Jeżeli uparcie chcemy w nim tkwić dłużej niż to konieczne,
tracimy radość i szansę poznania tego, co przed nami.
Paulo Coelho
Tymi słowami pragnę zakończyć edukację w "Szóstce".
Kiedy trzy lata temu przekraczałam mury Gimnazjum nr 6, nie zdawałam sobie sprawy, jak ważny to będzie etap w moim życiu. Nie sądziłam, że tak bardzo zwiążę się ze szkołą i ludźmi, których tu poznałam
Przychodząc tutaj, byłam zupełnie inną osobą. Dziś mogę śmiało powiedzieć, że dzięki chwilom spędzonym w "Szóstce" nauczyłam się podążać własną drogą, poszukując nowych pasji i możliwości.
Pragnę z całego serca podziękować mojej Mamie, która nauczyła mnie pracowitości, odwagi i zawsze we mnie wierzyła. Podziękowania kieruję także w stronę Dyrekcji i Grona Pedagogicznego, za trud włożony w nasze wychowanie i kształcenie oraz za ogromną cierpliwość, bez której nie byłoby to możliwe. Dziękuję również wszystkim przyjaciołom, koleżankom i kolegom, dzięki którym przeżyłam wiele wspamniałych, niezapomnianych chwil. Całej klasie IIIb , za czas spędzony na lekcjach, przerwach i wycieczkach. Szczególne podziękowania składam Agnieszce Klimek. Jestem Tobie wdzięczna za współpracę w Samorządzie. Dzięki Twojemu wsparciu i nieustającej chęci do działania, była to dla mnie wielka przyjemność.

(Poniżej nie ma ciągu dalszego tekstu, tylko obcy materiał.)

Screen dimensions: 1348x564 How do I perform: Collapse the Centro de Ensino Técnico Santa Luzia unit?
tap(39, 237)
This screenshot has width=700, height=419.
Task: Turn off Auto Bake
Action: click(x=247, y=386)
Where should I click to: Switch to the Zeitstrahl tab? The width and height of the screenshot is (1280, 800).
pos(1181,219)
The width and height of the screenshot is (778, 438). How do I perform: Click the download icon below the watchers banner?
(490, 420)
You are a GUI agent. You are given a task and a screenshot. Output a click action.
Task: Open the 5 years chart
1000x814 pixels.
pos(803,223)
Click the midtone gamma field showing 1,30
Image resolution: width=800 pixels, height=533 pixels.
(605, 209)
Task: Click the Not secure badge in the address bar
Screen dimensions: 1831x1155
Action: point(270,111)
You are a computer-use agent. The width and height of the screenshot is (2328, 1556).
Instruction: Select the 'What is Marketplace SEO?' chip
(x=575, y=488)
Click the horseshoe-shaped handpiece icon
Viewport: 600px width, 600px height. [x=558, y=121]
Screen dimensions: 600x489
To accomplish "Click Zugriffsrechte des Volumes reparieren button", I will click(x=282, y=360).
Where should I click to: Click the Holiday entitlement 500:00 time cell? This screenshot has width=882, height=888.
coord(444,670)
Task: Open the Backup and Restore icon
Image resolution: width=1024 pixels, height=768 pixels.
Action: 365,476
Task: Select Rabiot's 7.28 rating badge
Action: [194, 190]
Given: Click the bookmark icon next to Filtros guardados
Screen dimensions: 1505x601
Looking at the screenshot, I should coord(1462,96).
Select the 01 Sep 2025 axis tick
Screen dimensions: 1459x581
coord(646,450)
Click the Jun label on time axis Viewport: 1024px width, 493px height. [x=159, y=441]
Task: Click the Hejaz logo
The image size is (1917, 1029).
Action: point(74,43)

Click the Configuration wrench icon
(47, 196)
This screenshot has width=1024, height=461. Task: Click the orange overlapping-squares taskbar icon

Za moment będę już absolwentką Gimnazjum nr 6, ale "Szóstka" na zawsze zapadnie mi w pamięć jako szkoła, w której spotkałam niezwykłych ludzi, zarówno tych, którzy na co dzień mnie oeniali, jak i tych, z którymi zawiązałam przyjaźń na całe życie.
Dziękuję
Marta Wawrzyniak
Nie płacz, że coś się skończyło,
tylko uśmiechaj się,
że ci się przytrafiło
Gabriel Garcia Marquez
Kiedy przychodziłam do tej szkoły 3 lata temu, bałam się. Dziś wiem, że wszystkie moje myśli i obawy były tylko wymysłem wyobraźni spowodowanym zasłyszanymi plotkami.
Mogę powiedzieć szczerze, że jest to świetna szkoła, a ja będę naukę w niej wspominać jeszcze przez wiele lat z wielkim sentymentem. Nigdy nie zapomnę osób, które tu spotkałam, a w szczególności nauczycieli, którzy choć na pierwszy rzut oka wydawali się grożni, okazali się wspaniałymi ludźmi.
"6" to świetna szkoła i wiem, że będę polecać ją wszystkim moim młodszym znajomym. To tutaj tak naprawdę uczyłam się życia, szacunku i dowiedziałam się, na czym polega prawdziwa przyjaźń.
Bardzo się cieszę, że otrzymałam tę nagrodę, ale uważam, że nie powinnam w swoich słowach ominąć podziękowania równie pracowitej osobie Paulinie Jaworskiej, która także zasłużyła na to wyróżnienie i z całego serca jej gratuluję.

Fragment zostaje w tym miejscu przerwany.